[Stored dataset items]

********************

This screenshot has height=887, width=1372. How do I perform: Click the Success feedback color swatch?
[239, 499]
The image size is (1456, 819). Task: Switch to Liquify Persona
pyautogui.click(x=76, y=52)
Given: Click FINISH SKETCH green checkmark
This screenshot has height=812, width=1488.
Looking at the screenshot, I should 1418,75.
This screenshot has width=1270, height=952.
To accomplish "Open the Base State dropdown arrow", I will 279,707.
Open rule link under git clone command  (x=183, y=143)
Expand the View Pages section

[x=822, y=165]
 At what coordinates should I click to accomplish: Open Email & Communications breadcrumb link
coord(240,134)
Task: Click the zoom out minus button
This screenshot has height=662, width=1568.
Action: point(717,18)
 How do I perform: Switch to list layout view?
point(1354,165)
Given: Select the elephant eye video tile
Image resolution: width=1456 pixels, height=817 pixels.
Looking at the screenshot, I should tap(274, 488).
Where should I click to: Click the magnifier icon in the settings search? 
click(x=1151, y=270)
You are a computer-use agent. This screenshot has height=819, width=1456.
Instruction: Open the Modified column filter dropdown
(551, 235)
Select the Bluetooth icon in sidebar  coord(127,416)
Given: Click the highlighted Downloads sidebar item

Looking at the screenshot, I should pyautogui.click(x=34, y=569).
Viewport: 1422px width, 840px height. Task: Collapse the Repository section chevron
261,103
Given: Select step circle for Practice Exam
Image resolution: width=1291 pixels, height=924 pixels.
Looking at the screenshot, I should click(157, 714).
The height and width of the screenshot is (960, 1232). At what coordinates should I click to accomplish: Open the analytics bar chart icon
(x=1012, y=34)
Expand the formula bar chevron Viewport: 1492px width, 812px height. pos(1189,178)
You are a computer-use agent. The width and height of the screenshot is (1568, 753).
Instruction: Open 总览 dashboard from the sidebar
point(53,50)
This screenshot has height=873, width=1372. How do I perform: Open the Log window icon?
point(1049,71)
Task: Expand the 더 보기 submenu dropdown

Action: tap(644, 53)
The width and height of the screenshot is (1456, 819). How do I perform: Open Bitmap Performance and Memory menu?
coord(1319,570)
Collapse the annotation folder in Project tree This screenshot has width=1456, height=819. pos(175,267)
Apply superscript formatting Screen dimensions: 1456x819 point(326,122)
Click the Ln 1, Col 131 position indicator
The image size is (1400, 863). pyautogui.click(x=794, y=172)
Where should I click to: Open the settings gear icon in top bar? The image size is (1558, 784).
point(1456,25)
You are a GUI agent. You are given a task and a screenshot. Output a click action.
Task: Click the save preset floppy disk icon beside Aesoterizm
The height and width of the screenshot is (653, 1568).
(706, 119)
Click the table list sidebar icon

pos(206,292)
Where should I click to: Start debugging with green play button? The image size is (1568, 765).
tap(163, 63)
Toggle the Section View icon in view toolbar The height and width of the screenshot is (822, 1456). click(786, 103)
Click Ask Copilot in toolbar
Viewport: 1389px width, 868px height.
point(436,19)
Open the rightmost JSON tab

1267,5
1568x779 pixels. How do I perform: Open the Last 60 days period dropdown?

********************

▸ What to do: Nothing above should be left out; write out every record exactly.

▸ Answer box:
This screenshot has height=887, width=1372. How do I perform: Click the Success feedback color swatch?
[239, 499]
The image size is (1456, 819). Task: Switch to Liquify Persona
pyautogui.click(x=76, y=52)
Given: Click FINISH SKETCH green checkmark
This screenshot has height=812, width=1488.
Looking at the screenshot, I should 1418,75.
This screenshot has width=1270, height=952.
To accomplish "Open the Base State dropdown arrow", I will 279,707.
Open rule link under git clone command  (x=183, y=143)
Expand the View Pages section

[x=822, y=165]
 At what coordinates should I click to accomplish: Open Email & Communications breadcrumb link
coord(240,134)
Task: Click the zoom out minus button
This screenshot has height=662, width=1568.
Action: point(717,18)
 How do I perform: Switch to list layout view?
point(1354,165)
Given: Select the elephant eye video tile
Image resolution: width=1456 pixels, height=817 pixels.
Looking at the screenshot, I should tap(274, 488).
Where should I click to: Click the magnifier icon in the settings search? 
click(x=1151, y=270)
You are a computer-use agent. This screenshot has height=819, width=1456.
Instruction: Open the Modified column filter dropdown
(551, 235)
Select the Bluetooth icon in sidebar  coord(127,416)
Given: Click the highlighted Downloads sidebar item

Looking at the screenshot, I should pyautogui.click(x=34, y=569).
Viewport: 1422px width, 840px height. Task: Collapse the Repository section chevron
261,103
Given: Select step circle for Practice Exam
Image resolution: width=1291 pixels, height=924 pixels.
Looking at the screenshot, I should click(157, 714).
The height and width of the screenshot is (960, 1232). At what coordinates should I click to accomplish: Open the analytics bar chart icon
(x=1012, y=34)
Expand the formula bar chevron Viewport: 1492px width, 812px height. pos(1189,178)
You are a computer-use agent. The width and height of the screenshot is (1568, 753).
Instruction: Open 总览 dashboard from the sidebar
point(53,50)
This screenshot has height=873, width=1372. How do I perform: Open the Log window icon?
point(1049,71)
Task: Expand the 더 보기 submenu dropdown

Action: tap(644, 53)
The width and height of the screenshot is (1456, 819). How do I perform: Open Bitmap Performance and Memory menu?
coord(1319,570)
Collapse the annotation folder in Project tree This screenshot has width=1456, height=819. pos(175,267)
Apply superscript formatting Screen dimensions: 1456x819 point(326,122)
Click the Ln 1, Col 131 position indicator
The image size is (1400, 863). pyautogui.click(x=794, y=172)
Where should I click to: Open the settings gear icon in top bar? The image size is (1558, 784).
point(1456,25)
You are a GUI agent. You are given a task and a screenshot. Output a click action.
Task: Click the save preset floppy disk icon beside Aesoterizm
The height and width of the screenshot is (653, 1568).
(706, 119)
Click the table list sidebar icon

pos(206,292)
Where should I click to: Start debugging with green play button? The image size is (1568, 765).
tap(163, 63)
Toggle the Section View icon in view toolbar The height and width of the screenshot is (822, 1456). click(786, 103)
Click Ask Copilot in toolbar
Viewport: 1389px width, 868px height.
point(436,19)
Open the rightmost JSON tab

1267,5
1568x779 pixels. How do I perform: Open the Last 60 days period dropdown?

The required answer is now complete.